(Items from a dataset)
☆ ☆ ☆ ☆

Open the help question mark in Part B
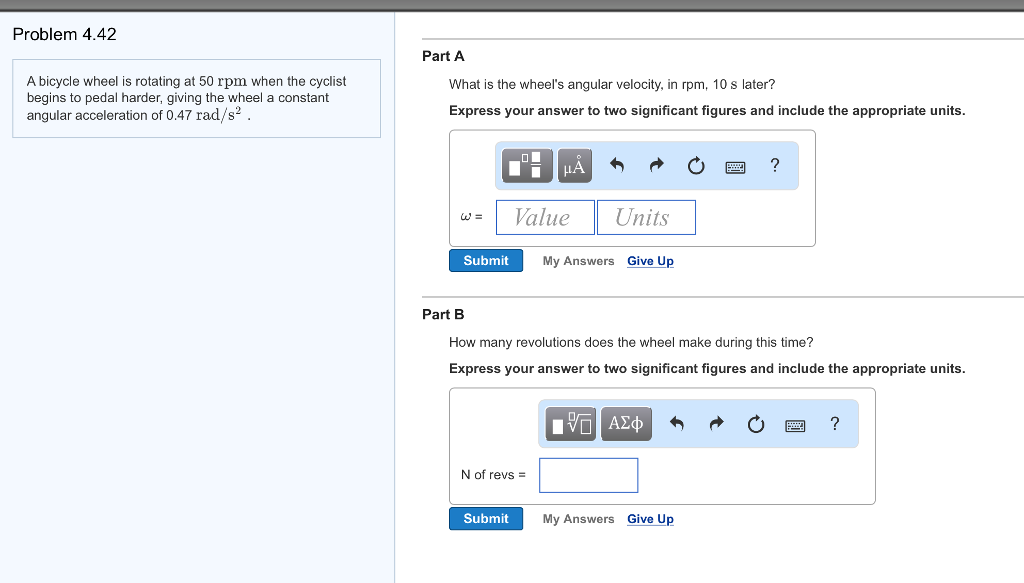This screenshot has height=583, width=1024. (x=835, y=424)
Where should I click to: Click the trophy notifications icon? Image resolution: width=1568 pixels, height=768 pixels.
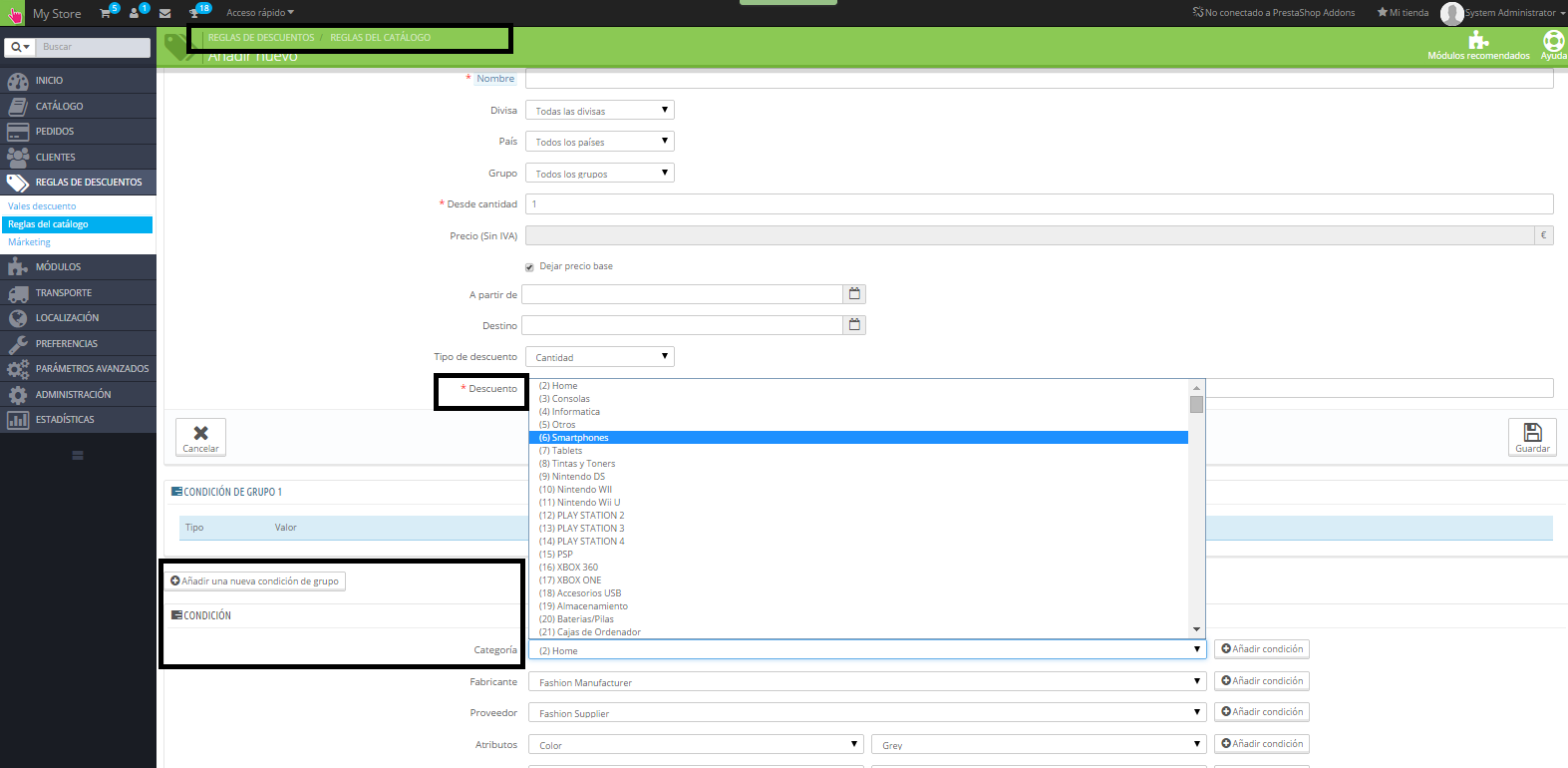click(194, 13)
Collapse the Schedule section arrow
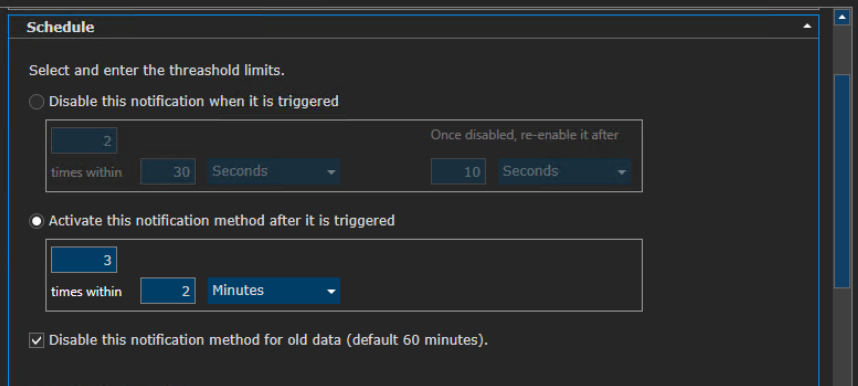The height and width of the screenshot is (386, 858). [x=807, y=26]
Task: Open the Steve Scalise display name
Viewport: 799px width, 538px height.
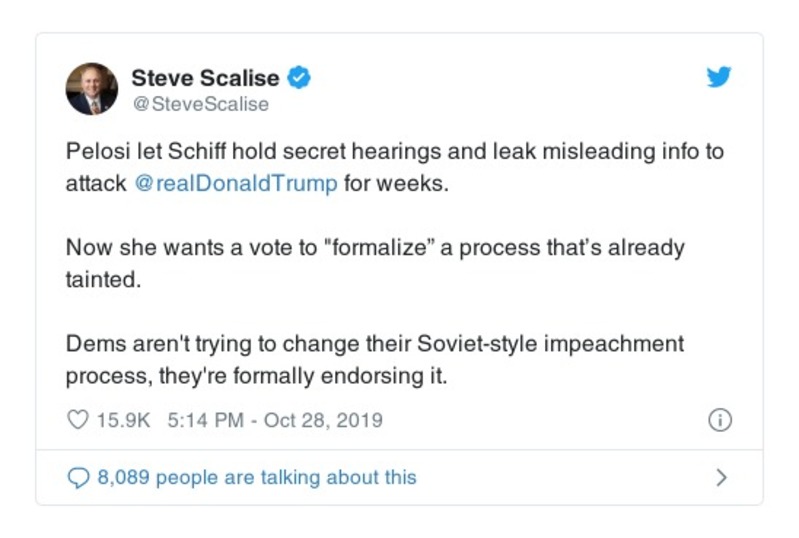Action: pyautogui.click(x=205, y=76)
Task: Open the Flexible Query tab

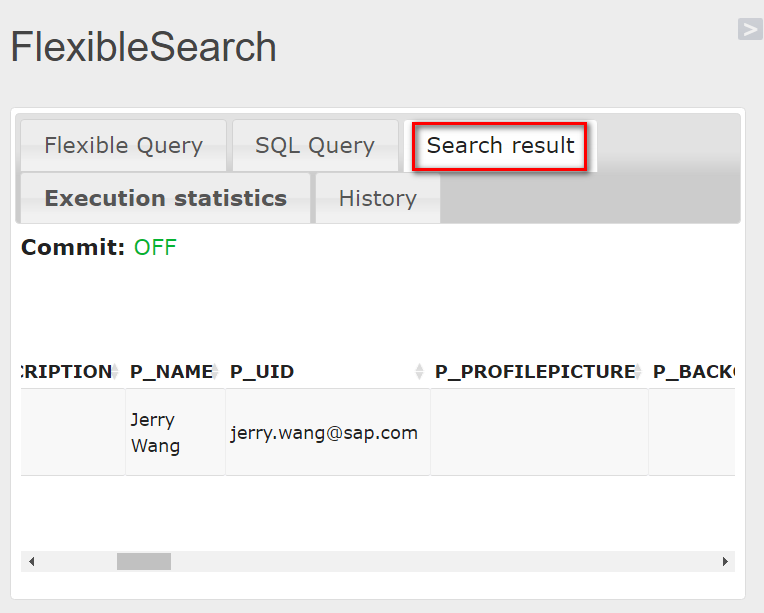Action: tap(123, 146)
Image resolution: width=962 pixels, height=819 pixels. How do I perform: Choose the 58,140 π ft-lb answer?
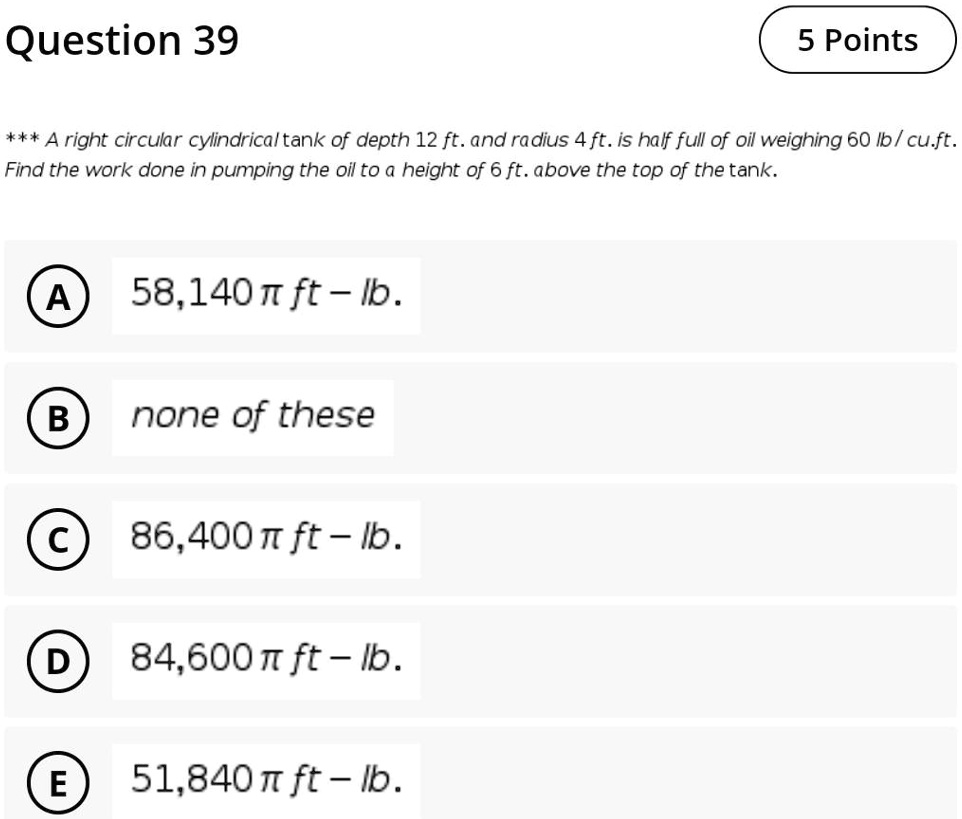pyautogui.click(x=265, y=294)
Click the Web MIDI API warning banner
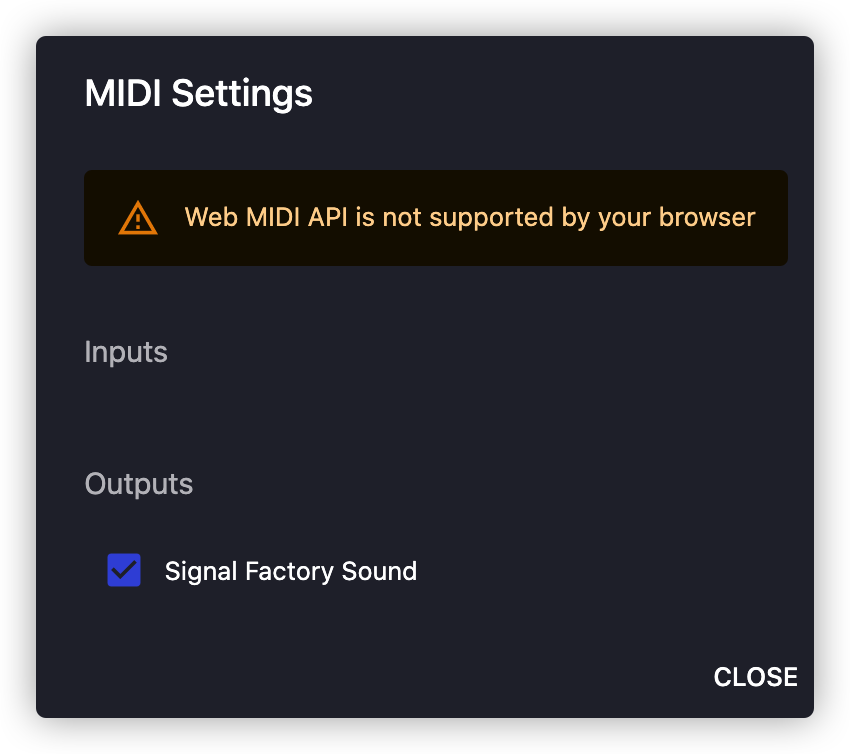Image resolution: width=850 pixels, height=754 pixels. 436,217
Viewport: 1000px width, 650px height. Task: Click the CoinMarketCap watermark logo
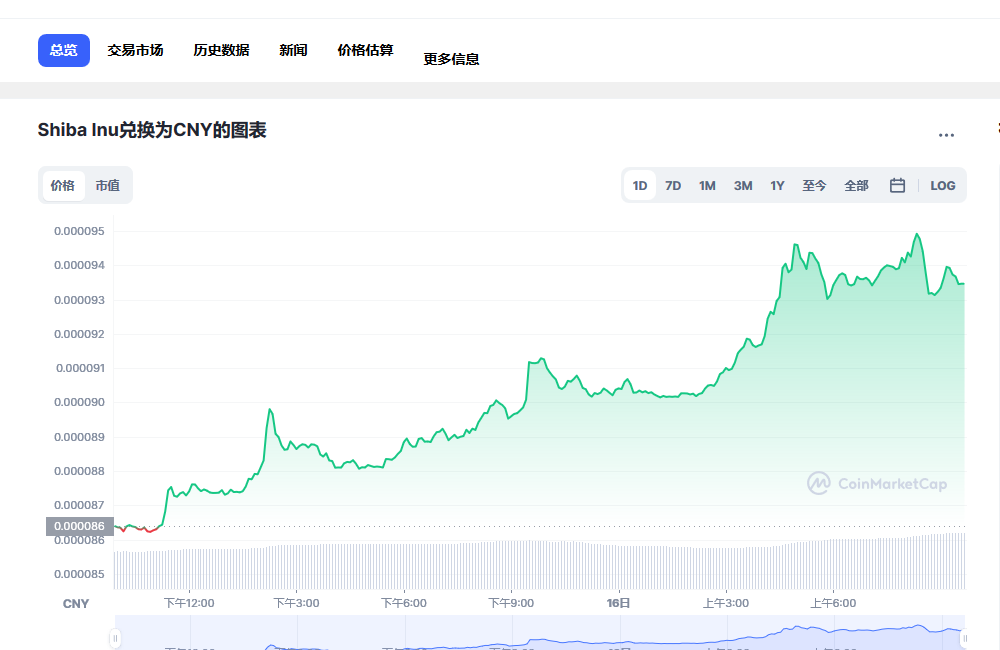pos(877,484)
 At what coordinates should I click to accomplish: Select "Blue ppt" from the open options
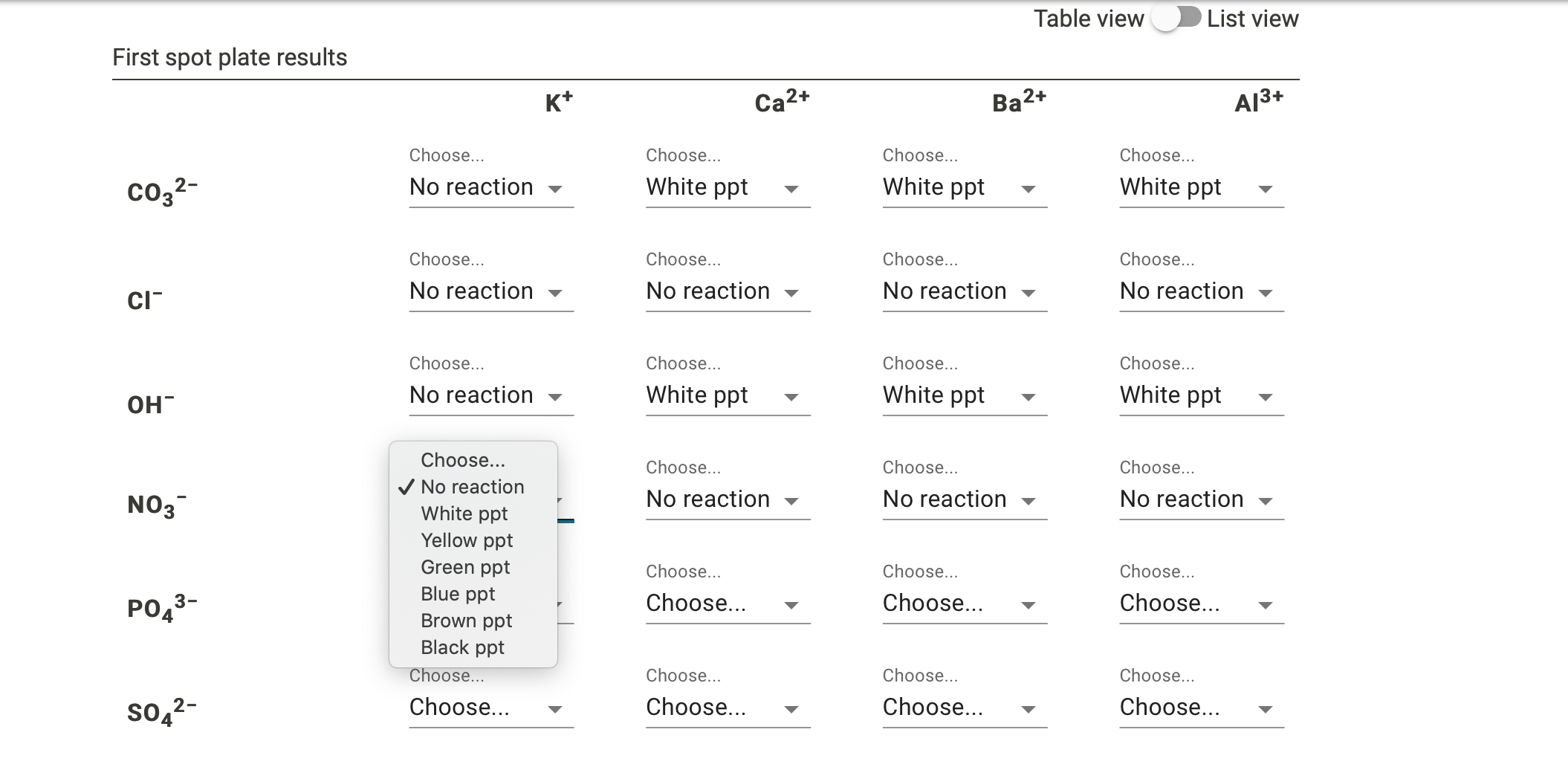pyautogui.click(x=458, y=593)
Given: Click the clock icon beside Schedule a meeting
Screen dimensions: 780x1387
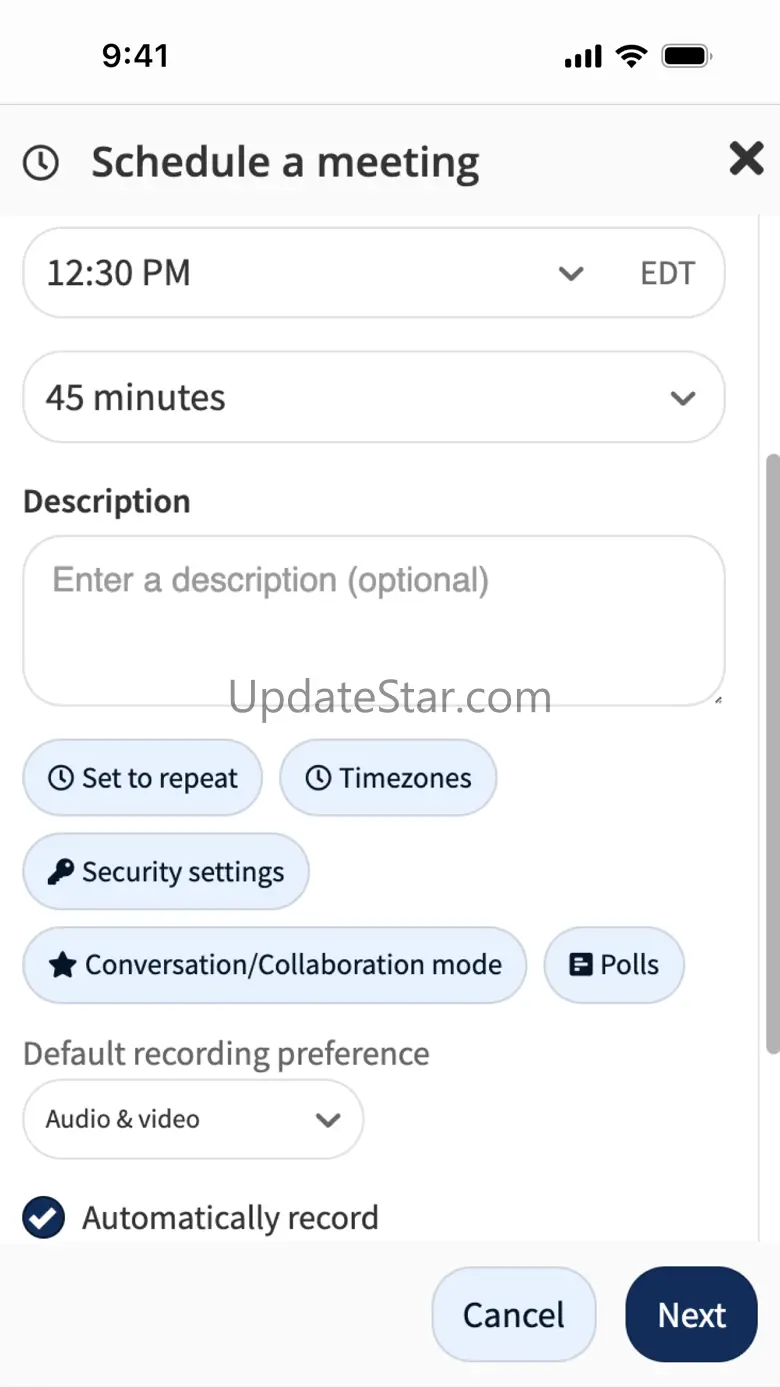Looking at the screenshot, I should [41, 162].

☆ ☆ ☆ ☆

### [TASK DIRECTIONS]
The answer should hold every entry exactly as given and no pictures at all.

### [RESULT OF THIS TASK]
Open the help question mark in Part B
This screenshot has height=583, width=1024. (x=835, y=424)
Where should I click to: Click the trophy notifications icon? Image resolution: width=1568 pixels, height=768 pixels.
click(194, 13)
Collapse the Schedule section arrow
The height and width of the screenshot is (386, 858). [x=807, y=26]
Task: Open the Steve Scalise display name
Viewport: 799px width, 538px height.
Action: pyautogui.click(x=205, y=76)
Task: Open the Flexible Query tab

Action: tap(123, 146)
Image resolution: width=962 pixels, height=819 pixels. How do I perform: Choose the 58,140 π ft-lb answer?
pyautogui.click(x=265, y=294)
Click the Web MIDI API warning banner
Image resolution: width=850 pixels, height=754 pixels. 436,217
Viewport: 1000px width, 650px height. Task: Click the CoinMarketCap watermark logo
pos(877,484)
 At what coordinates should I click to accomplish: Select "Blue ppt" from the open options
pyautogui.click(x=458, y=593)
Given: Click the clock icon beside Schedule a meeting
Screen dimensions: 780x1387
Looking at the screenshot, I should [41, 162].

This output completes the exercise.